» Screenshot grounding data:
'''

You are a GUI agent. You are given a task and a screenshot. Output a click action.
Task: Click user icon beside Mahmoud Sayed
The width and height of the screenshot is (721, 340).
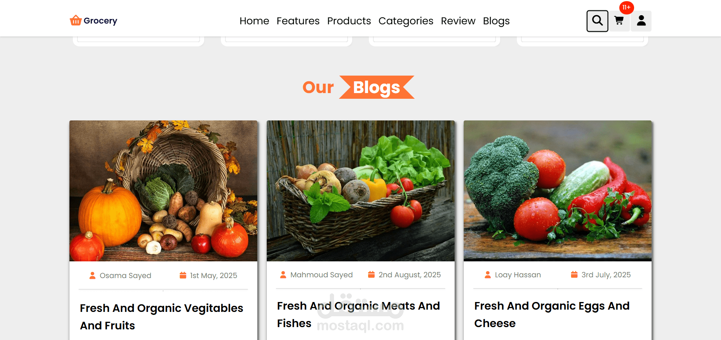point(283,275)
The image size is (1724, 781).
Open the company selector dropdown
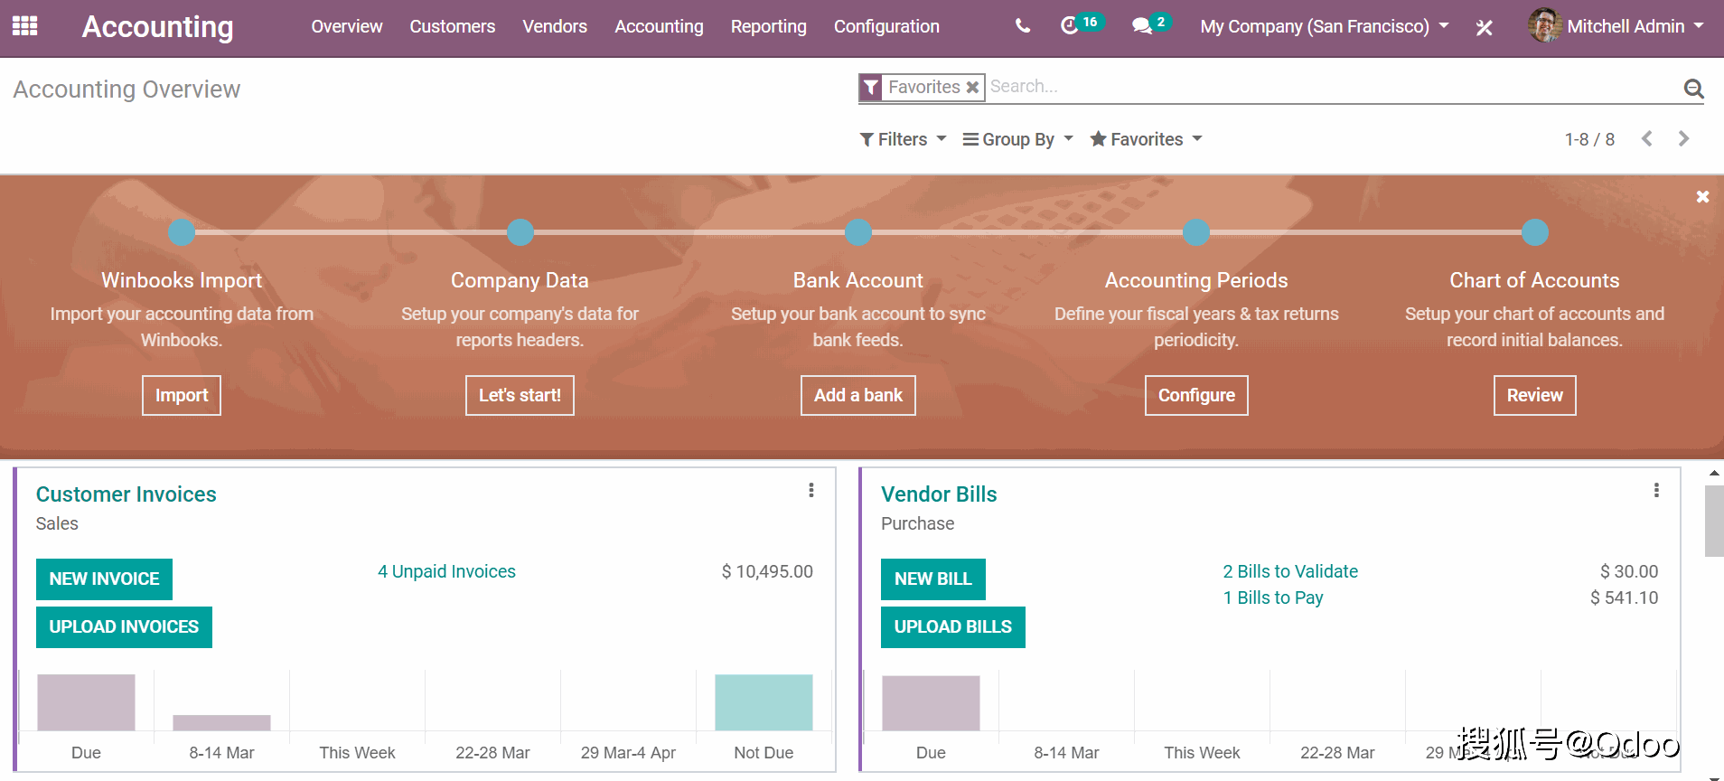(1324, 26)
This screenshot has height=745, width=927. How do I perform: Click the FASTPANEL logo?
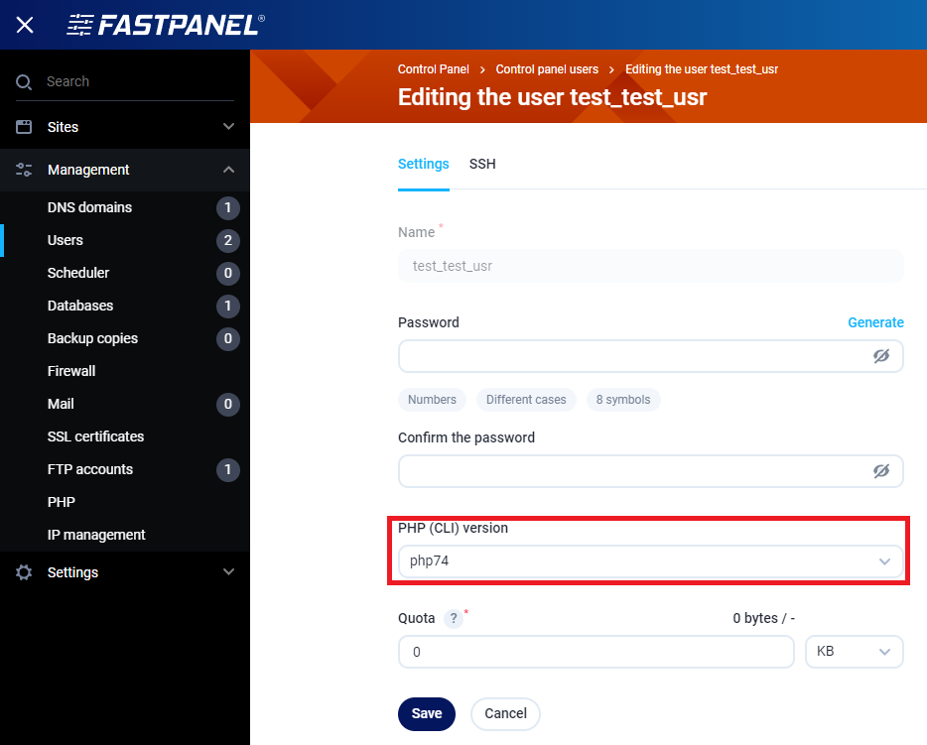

'''

» TASK GOAL:
The lines to reproduce run from the line containing "Open the company selector dropdown" through the last line of the records above, both included. Copy them exactly and drop the pictures.

» ANSWER TO THE PROBLEM:
Open the company selector dropdown
(1324, 26)
This screenshot has height=745, width=927. How do I perform: Click the FASTPANEL logo?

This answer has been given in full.